▶ [TRECHO DO DOCUMENTO]
◆ ◆ ◆ ◆
A guerra em Gaza colocou a questão da Palestina na frente e no centro dos assuntos globais. Nenhuma grande potência pode evitar abordar essa questão. A ideia de que a luta palestina pode ser enterrada sob os Acordos de Abraão foi abandonada.
O modo como a China e a Rússia lidaram com as consequências de Gaza foi informativo de suas políticas externas em relação ao Oriente Médio. Em última análise, a guerra de Israel em Gaza, que o Tribunal Internacional de Justiça (TIJ) considerou um caso plausível de genocídio, foi um presente para Pequim e Moscou, dada a facilidade com que eles podem destacar a hipocrisia do Ocidente em relação aos direitos humanos.
Hussein Ibish, acadêmico residente do Arab Gulf States Institute em Washington, disse que a questão palestina é “útil” para a China e a Rússia, porque ajuda a construir seus respectivos casos contra as ordens internacionais e regionais que eles desafiam.
◆ ◆ ◆ ◆
▶ [ENTRADAS LISTADAS]

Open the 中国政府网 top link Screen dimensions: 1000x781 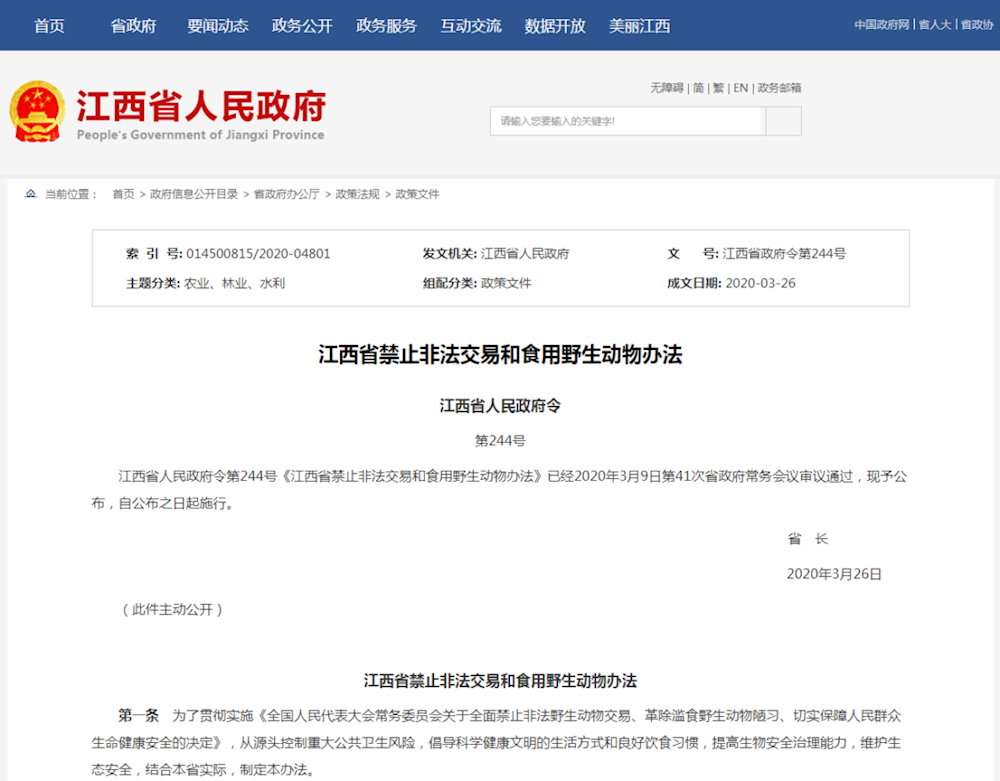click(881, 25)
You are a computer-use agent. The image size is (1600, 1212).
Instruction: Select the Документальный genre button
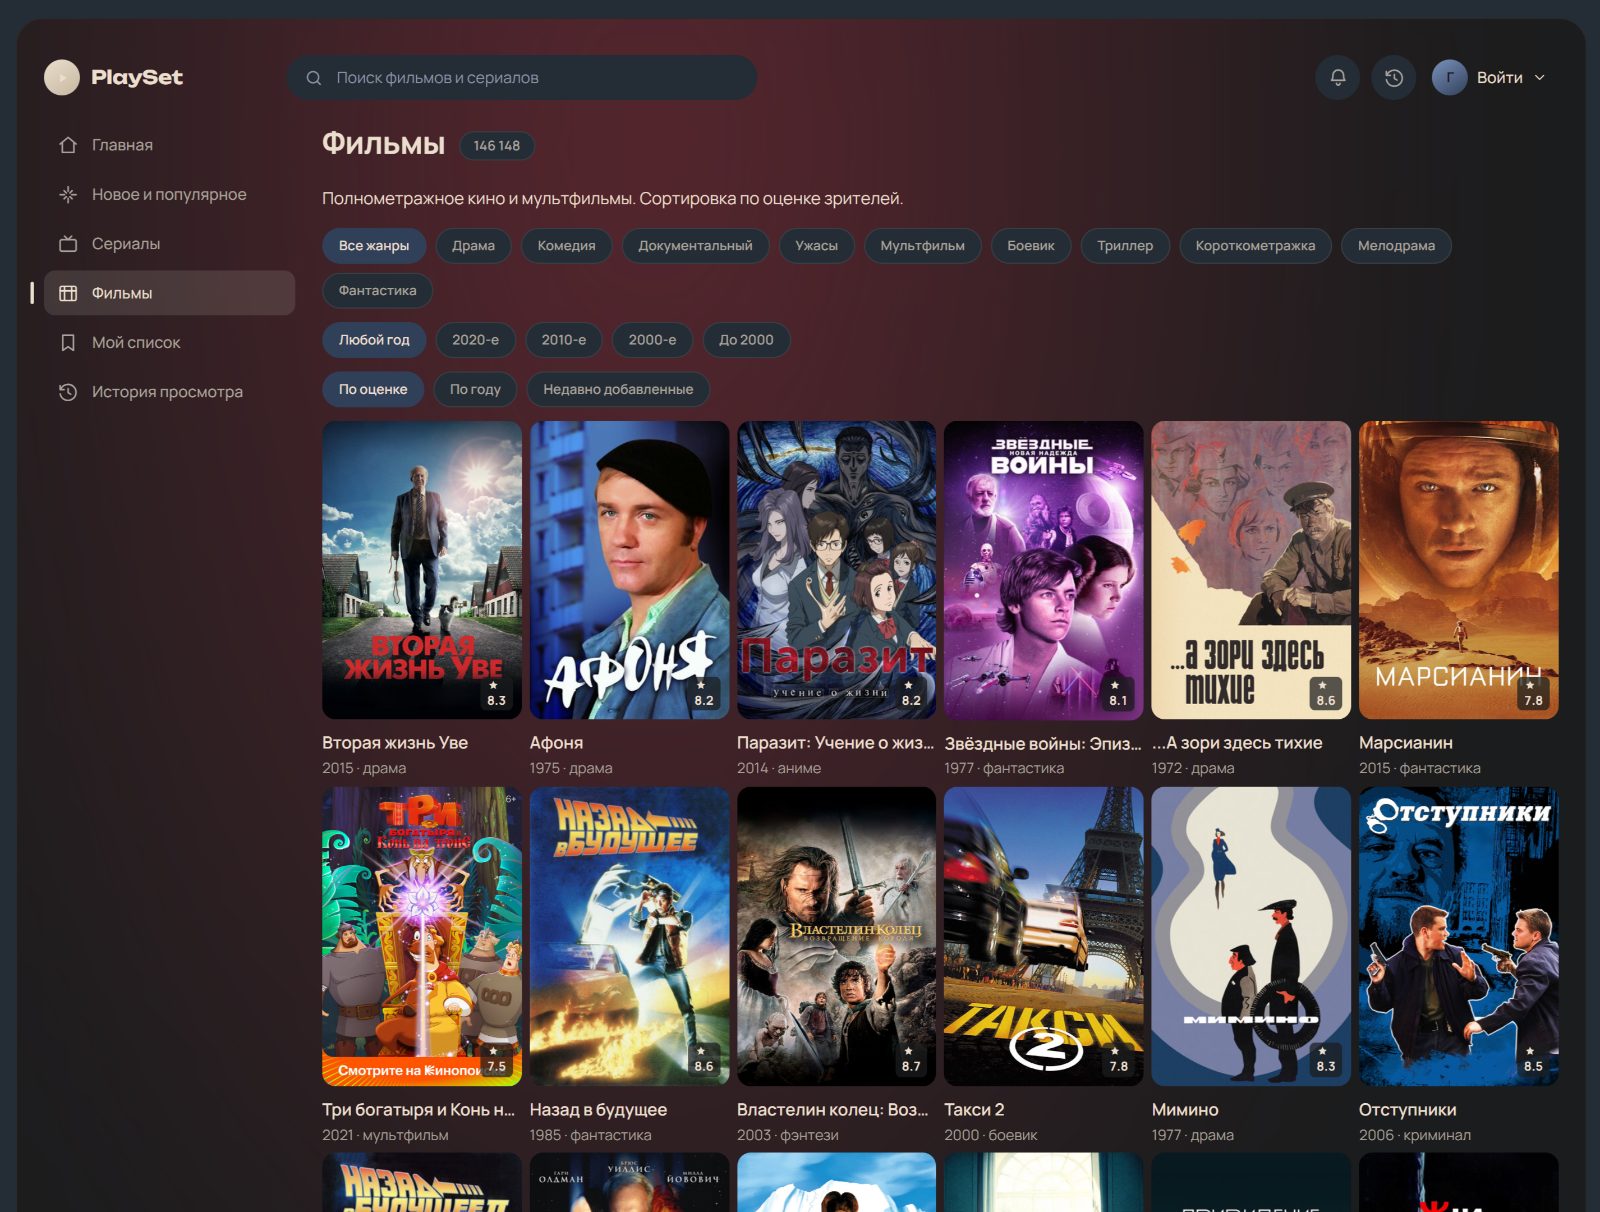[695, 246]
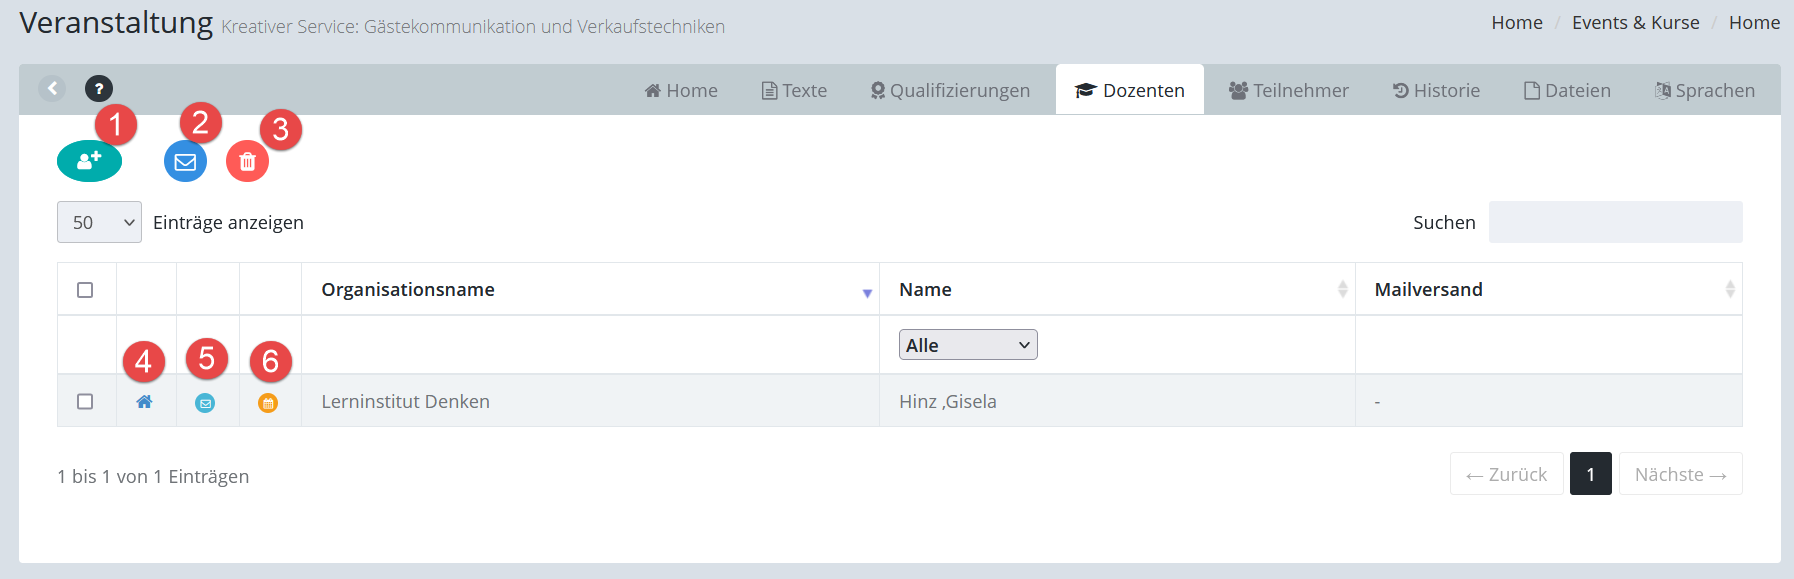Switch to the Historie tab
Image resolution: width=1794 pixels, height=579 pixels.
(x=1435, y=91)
◆ ◆ ◆ ◆
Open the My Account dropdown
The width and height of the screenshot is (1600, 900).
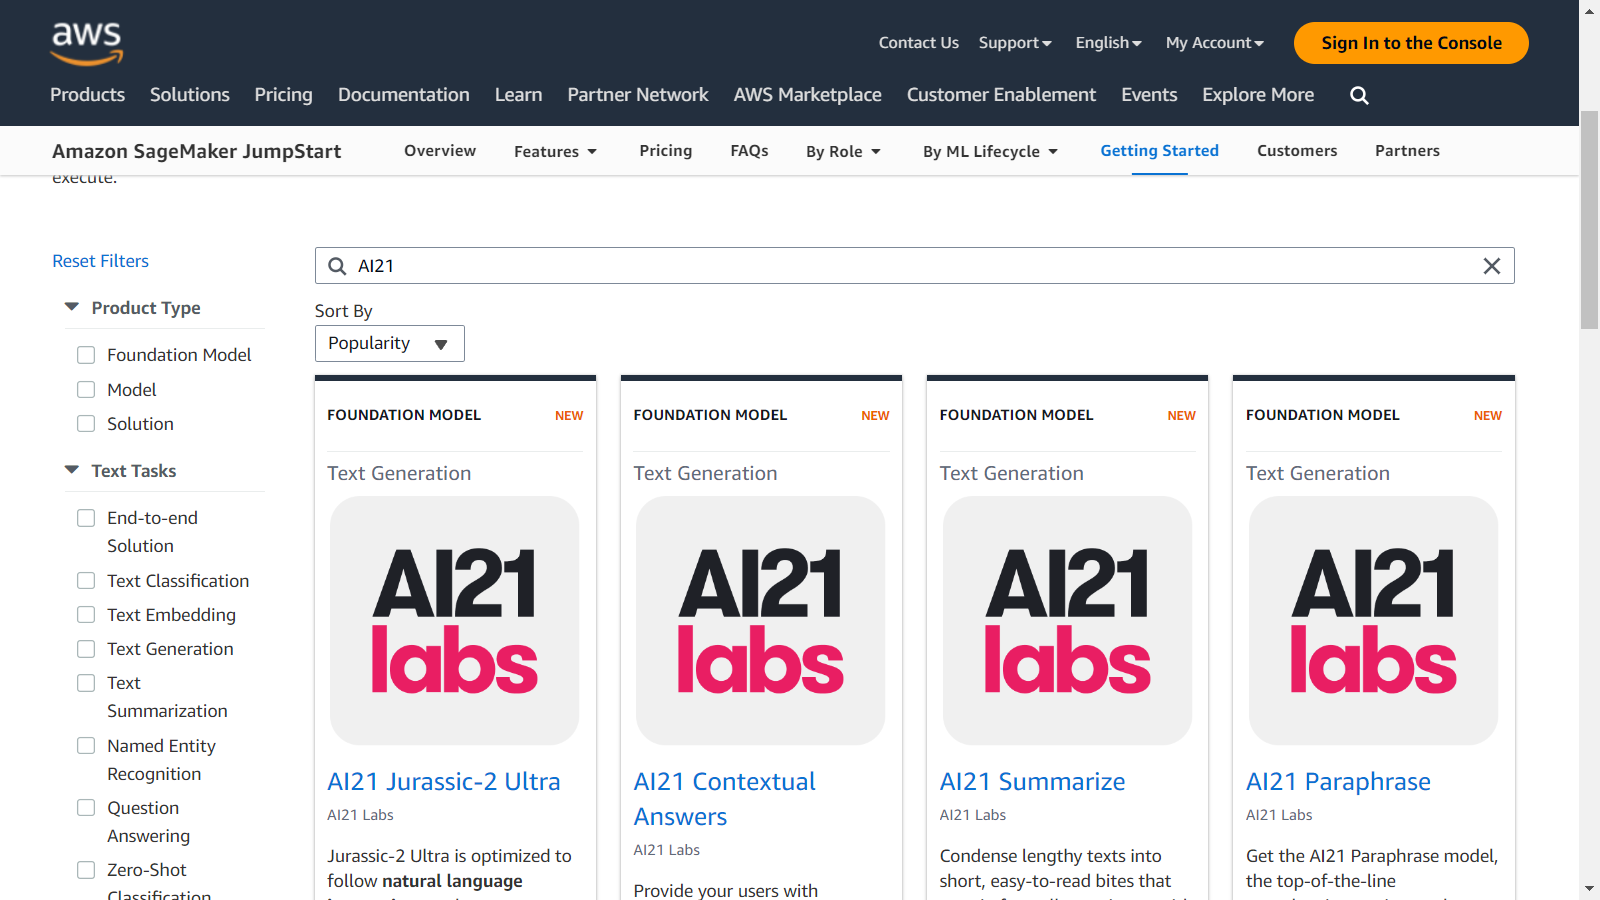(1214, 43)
◆ ◆ ◆ ◆
▶ [TAREFA 1]
Transcreva palavra por palavra o trecho sobre Gaza entre "Hussein Ibish, acadêmico" e "que eles desafiam.", inclusive.
▶ [TAREFA 2]
Por favor, cite fielmente as linhas das entradas entre a que contém "You are a computer-use" e a que contém "(x=1435, y=91)", inclusive, deixando as imagens de fora.

▶ [RESULTADO DO EXERCÍCIO 1]
Hussein Ibish, acadêmico residente do Arab Gulf States Institute em Washington, disse que a questão palestina é “útil” para a China e a Rússia, porque ajuda a construir seus respectivos casos contra as ordens internacionais e regionais que eles desafiam.

▶ [RESULTADO DO EXERCÍCIO 2]
You are a computer-use agent. The image size is (1600, 1212).
Instruction: Select the Документальный genre button
[695, 246]
Switch to the Historie tab
Image resolution: width=1794 pixels, height=579 pixels.
(x=1435, y=91)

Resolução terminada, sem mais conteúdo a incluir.